=== Pointing records for text and elements ===
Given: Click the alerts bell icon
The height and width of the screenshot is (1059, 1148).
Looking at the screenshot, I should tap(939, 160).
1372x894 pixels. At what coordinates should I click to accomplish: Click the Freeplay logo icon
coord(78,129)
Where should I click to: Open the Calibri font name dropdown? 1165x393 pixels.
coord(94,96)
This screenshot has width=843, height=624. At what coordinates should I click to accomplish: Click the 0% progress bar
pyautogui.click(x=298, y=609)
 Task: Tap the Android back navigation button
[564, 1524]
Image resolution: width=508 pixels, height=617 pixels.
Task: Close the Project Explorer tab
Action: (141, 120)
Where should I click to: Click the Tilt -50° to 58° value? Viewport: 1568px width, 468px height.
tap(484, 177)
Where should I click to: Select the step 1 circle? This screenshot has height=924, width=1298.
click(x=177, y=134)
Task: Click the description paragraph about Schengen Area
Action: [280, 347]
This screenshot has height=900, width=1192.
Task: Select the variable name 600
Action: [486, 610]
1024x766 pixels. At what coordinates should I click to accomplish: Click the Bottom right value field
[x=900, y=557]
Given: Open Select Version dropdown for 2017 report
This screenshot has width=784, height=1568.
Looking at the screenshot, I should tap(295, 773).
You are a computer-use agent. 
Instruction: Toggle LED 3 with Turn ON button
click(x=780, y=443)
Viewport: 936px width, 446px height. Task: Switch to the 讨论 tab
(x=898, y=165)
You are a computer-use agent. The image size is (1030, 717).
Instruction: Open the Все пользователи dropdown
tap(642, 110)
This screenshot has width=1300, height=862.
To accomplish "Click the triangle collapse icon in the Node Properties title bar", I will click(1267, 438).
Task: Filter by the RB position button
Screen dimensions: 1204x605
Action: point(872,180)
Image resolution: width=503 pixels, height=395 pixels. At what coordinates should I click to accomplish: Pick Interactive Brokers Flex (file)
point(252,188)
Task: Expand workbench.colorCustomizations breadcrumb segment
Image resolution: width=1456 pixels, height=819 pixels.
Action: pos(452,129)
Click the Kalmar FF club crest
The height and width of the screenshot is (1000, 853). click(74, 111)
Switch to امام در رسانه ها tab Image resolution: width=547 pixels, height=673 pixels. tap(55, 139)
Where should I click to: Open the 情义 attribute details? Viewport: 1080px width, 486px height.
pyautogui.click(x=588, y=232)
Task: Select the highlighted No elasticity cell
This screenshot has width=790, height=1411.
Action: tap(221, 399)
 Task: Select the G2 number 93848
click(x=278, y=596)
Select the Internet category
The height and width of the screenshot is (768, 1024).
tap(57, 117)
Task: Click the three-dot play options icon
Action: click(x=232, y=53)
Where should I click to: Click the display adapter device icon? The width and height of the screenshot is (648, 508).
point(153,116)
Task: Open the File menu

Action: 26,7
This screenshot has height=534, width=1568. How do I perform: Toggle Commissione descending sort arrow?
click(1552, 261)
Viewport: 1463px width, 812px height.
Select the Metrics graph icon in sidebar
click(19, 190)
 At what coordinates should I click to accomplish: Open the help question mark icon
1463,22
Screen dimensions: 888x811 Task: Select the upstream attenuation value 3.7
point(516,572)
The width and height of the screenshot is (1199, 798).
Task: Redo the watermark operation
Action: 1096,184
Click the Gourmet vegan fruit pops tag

=== What to work on ===
Copy out the entries word for word, from the line containing "Where should I click to: Open the Calibri" through the line containing "[x=900, y=557]".

=== Solution to the exercise ===
Where should I click to: Open the Calibri font name dropdown? 1165x393 pixels.
coord(94,96)
This screenshot has width=843, height=624. At what coordinates should I click to accomplish: Click the 0% progress bar
pyautogui.click(x=298, y=609)
 Task: Tap the Android back navigation button
[564, 1524]
Image resolution: width=508 pixels, height=617 pixels.
Task: Close the Project Explorer tab
Action: (141, 120)
Where should I click to: Click the Tilt -50° to 58° value? Viewport: 1568px width, 468px height.
tap(484, 177)
Where should I click to: Select the step 1 circle? This screenshot has height=924, width=1298.
click(x=177, y=134)
Task: Click the description paragraph about Schengen Area
Action: [280, 347]
This screenshot has height=900, width=1192.
Task: Select the variable name 600
Action: [486, 610]
1024x766 pixels. At what coordinates should I click to accomplish: Click the Bottom right value field
[x=900, y=557]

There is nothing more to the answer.